The records are to be repeated in full. Every line must match.

=== Given records ===
=======
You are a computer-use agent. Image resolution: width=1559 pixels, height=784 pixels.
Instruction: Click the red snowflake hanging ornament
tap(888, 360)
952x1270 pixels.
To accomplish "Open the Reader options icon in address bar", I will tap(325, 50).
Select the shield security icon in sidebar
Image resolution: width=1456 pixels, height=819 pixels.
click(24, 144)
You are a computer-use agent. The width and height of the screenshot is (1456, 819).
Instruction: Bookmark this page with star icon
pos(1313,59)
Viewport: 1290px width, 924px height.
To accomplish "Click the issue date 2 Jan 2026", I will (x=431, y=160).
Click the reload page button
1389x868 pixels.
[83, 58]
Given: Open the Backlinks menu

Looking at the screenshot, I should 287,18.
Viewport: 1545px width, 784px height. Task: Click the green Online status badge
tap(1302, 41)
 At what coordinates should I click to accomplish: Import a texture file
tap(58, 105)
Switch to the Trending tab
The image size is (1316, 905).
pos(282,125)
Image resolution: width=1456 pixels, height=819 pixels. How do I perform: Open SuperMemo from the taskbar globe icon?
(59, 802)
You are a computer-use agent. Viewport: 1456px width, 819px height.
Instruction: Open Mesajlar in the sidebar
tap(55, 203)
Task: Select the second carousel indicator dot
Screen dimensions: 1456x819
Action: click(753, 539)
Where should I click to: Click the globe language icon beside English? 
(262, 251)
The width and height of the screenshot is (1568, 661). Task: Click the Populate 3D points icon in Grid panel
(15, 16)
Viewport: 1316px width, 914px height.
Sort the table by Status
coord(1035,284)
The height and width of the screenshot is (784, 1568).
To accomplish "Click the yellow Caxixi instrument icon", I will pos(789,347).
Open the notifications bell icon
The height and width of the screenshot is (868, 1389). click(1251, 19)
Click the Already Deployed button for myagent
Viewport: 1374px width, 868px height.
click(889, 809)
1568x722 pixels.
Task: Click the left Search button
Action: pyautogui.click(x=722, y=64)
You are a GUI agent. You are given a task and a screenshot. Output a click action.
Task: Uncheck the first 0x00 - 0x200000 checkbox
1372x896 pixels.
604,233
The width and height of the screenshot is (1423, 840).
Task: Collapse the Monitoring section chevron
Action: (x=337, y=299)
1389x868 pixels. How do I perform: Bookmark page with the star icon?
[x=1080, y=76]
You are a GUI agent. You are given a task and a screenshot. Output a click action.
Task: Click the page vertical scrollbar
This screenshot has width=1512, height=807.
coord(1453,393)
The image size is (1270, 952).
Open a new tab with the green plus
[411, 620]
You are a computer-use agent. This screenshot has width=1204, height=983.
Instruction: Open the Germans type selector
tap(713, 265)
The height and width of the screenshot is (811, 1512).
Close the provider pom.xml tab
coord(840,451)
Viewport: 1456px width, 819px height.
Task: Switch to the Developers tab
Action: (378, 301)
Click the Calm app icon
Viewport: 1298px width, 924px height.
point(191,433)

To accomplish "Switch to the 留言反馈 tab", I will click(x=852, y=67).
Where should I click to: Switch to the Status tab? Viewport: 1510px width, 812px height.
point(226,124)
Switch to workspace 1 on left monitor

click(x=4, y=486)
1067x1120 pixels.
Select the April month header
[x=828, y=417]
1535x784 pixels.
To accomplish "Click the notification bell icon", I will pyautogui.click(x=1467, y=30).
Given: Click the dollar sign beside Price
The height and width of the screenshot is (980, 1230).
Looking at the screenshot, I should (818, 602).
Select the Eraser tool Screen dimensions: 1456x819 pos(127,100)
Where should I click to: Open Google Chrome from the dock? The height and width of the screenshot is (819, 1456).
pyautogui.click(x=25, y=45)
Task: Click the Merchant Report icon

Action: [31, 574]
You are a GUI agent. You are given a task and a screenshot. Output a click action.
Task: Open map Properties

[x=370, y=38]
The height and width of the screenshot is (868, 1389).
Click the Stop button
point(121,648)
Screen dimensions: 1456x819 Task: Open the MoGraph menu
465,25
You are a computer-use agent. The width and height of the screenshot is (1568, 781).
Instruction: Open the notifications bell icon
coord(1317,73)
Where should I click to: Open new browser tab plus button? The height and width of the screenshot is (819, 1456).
=======
=== Problem solution ===
You are a computer-use agent. Image resolution: width=1559 pixels, height=784 pixels.
Instruction: Click the red snowflake hanging ornament
tap(888, 360)
952x1270 pixels.
To accomplish "Open the Reader options icon in address bar", I will tap(325, 50).
Select the shield security icon in sidebar
Image resolution: width=1456 pixels, height=819 pixels.
click(24, 144)
You are a computer-use agent. The width and height of the screenshot is (1456, 819).
Instruction: Bookmark this page with star icon
pos(1313,59)
Viewport: 1290px width, 924px height.
To accomplish "Click the issue date 2 Jan 2026", I will (x=431, y=160).
Click the reload page button
1389x868 pixels.
[83, 58]
Given: Open the Backlinks menu

Looking at the screenshot, I should 287,18.
Viewport: 1545px width, 784px height. Task: Click the green Online status badge
tap(1302, 41)
 At what coordinates should I click to accomplish: Import a texture file
tap(58, 105)
Switch to the Trending tab
The image size is (1316, 905).
pos(282,125)
Image resolution: width=1456 pixels, height=819 pixels. How do I perform: Open SuperMemo from the taskbar globe icon?
(59, 802)
You are a computer-use agent. Viewport: 1456px width, 819px height.
Instruction: Open Mesajlar in the sidebar
tap(55, 203)
Task: Select the second carousel indicator dot
Screen dimensions: 1456x819
Action: click(753, 539)
Where should I click to: Click the globe language icon beside English? 
(262, 251)
The width and height of the screenshot is (1568, 661). Task: Click the Populate 3D points icon in Grid panel
(15, 16)
Viewport: 1316px width, 914px height.
Sort the table by Status
coord(1035,284)
The height and width of the screenshot is (784, 1568).
To accomplish "Click the yellow Caxixi instrument icon", I will pos(789,347).
Open the notifications bell icon
The height and width of the screenshot is (868, 1389). click(1251, 19)
Click the Already Deployed button for myagent
Viewport: 1374px width, 868px height.
click(889, 809)
1568x722 pixels.
Task: Click the left Search button
Action: pyautogui.click(x=722, y=64)
You are a GUI agent. You are given a task and a screenshot. Output a click action.
Task: Uncheck the first 0x00 - 0x200000 checkbox
1372x896 pixels.
604,233
The width and height of the screenshot is (1423, 840).
Task: Collapse the Monitoring section chevron
Action: (x=337, y=299)
1389x868 pixels. How do I perform: Bookmark page with the star icon?
[x=1080, y=76]
You are a GUI agent. You are given a task and a screenshot. Output a click action.
Task: Click the page vertical scrollbar
This screenshot has width=1512, height=807.
coord(1453,393)
The image size is (1270, 952).
Open a new tab with the green plus
[411, 620]
You are a computer-use agent. This screenshot has width=1204, height=983.
Instruction: Open the Germans type selector
tap(713, 265)
The height and width of the screenshot is (811, 1512).
Close the provider pom.xml tab
coord(840,451)
Viewport: 1456px width, 819px height.
Task: Switch to the Developers tab
Action: (378, 301)
Click the Calm app icon
Viewport: 1298px width, 924px height.
point(191,433)

To accomplish "Switch to the 留言反馈 tab", I will click(x=852, y=67).
Where should I click to: Switch to the Status tab? Viewport: 1510px width, 812px height.
point(226,124)
Switch to workspace 1 on left monitor

click(x=4, y=486)
1067x1120 pixels.
Select the April month header
[x=828, y=417]
1535x784 pixels.
To accomplish "Click the notification bell icon", I will pyautogui.click(x=1467, y=30).
Given: Click the dollar sign beside Price
The height and width of the screenshot is (980, 1230).
Looking at the screenshot, I should (818, 602).
Select the Eraser tool Screen dimensions: 1456x819 pos(127,100)
Where should I click to: Open Google Chrome from the dock? The height and width of the screenshot is (819, 1456).
pyautogui.click(x=25, y=45)
Task: Click the Merchant Report icon

Action: [31, 574]
You are a GUI agent. You are given a task and a screenshot. Output a click action.
Task: Open map Properties

[x=370, y=38]
The height and width of the screenshot is (868, 1389).
Click the Stop button
point(121,648)
Screen dimensions: 1456x819 Task: Open the MoGraph menu
465,25
You are a computer-use agent. The width and height of the screenshot is (1568, 781).
Instruction: Open the notifications bell icon
coord(1317,73)
Where should I click to: Open new browser tab plus button? The height and width of the screenshot is (819, 1456).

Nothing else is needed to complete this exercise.